Opinion Analysis: The Air Force CCA was wrong to apply R.C.M. 305 (and grant credit) for confinement pending CAAF review, in United States v. Katso
CAAF decided the certified Air Force case of United States v. Katso, __ M.J. __, No.17-0326/AF (CAAFlog case page) (link to slip op.) on Monday, March 12, 2018. Concluding that the Air Force CCA was wrong to apply the pretrial confinement review procedures of Rule for Courts-Martial 305 to Katso’s continued post-trial confinement while appellate review was underway, CAAF reverses the CCA’s award of 365 days of confinement credit.
Judge Ryan writes for a unanimous court.
Almost three years ago, in United States v. Katso, 74 M.J. 273 (C.A.A.F. 2015) (CAAFlog case page), CAAF reversed the Air Force CCA’s opinion that held that expert testimony violated Airman Basic (E-1) Katso’s constitutional right to confrontation. CAAF;s 2015 decision was the product of the Judge Advocate General of the Air Force certifying the case under Article 67(a)(2), and its decision reinstated Katso’s convictions of aggravated sexual assault, burglary, and unlawful entry, and the sentence of confinement for ten years, total forfeitures, and a dishonorable discharge.
Katso remained in confinement during that review. A year after the certification, however, Katso requested review of his confinement. A hearing was conducted and Katso was retained in confinement pending CAAF’s decision. Then, when CAAF returned the case to the Air Force CCA, the CCA found that Katso was entitled to credit for that year during which he was held without a hearing (despite having not requested a hearing), because that’s the remedy provided by R.C.M. 305(k) for the failure to conduct such a hearing for pretrial confinement.

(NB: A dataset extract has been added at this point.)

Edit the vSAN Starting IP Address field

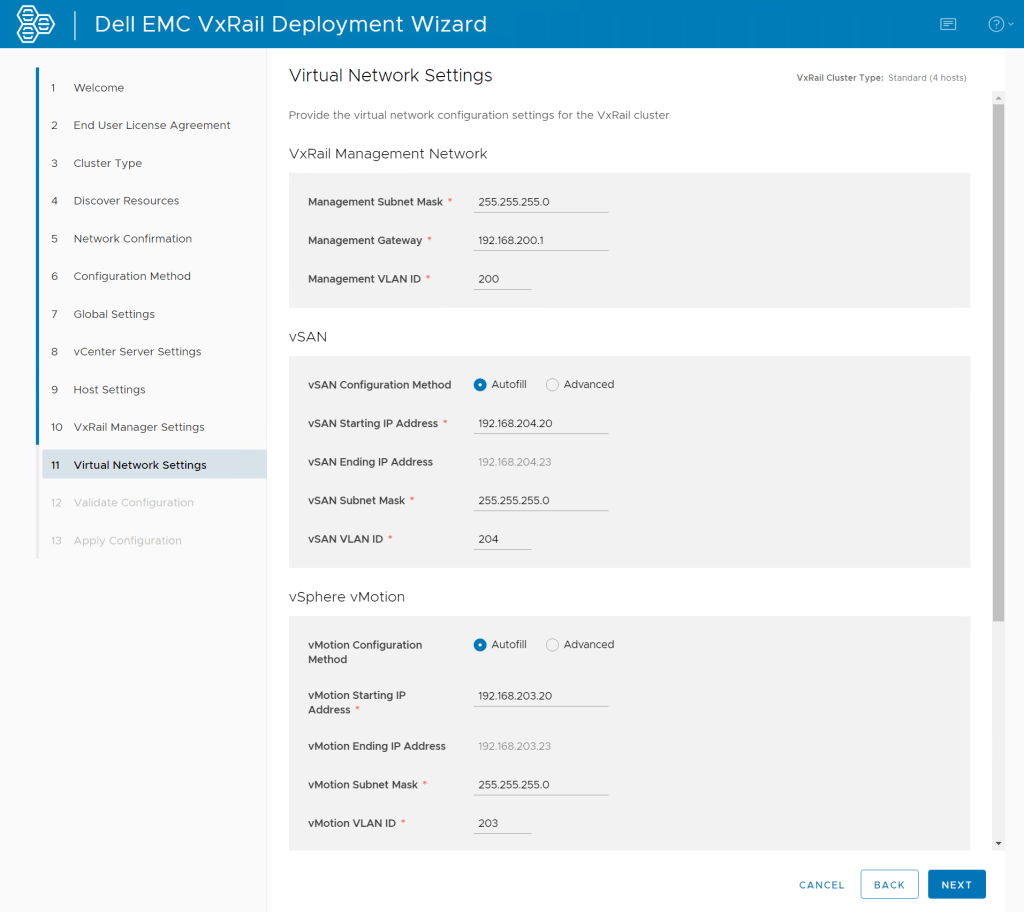[540, 424]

The Judge Advocate General then certified the case again, with three issues:
I. Whether the Air Force Court of Criminal Appeals erred when it held that United States v. Miller, 47 M.J. 352 (C.A.A.F. 1997) required the government to hold a continued confinement hearing within 7 days of the Judge Advocate General’s decision on certification.
II. Whether the Air Force Court of Criminal Appeals erred when it found that government’s failure to hold a continued confinement hearing within 7 days of the Judge Advocate General’s decision on certification automatically resulted in a day-for-day sentencing credit.
III. Whether Appellee was prejudiced when the government failed to hold a continued confinement hearing within 7 days of certification.
CAAF answers all three questions favorably for the Government, with Judge Ryan explaining that “the overarching problem with the AFCCA’s approach to this case is that, without any case law, or any rule-based or statutory authority, it imposed the entirety of R.C.M. 305 procedures and penalties, crafted for pretrial confinement, on the Government in a completely different context.” Slip op. at 5 (emphasis in original).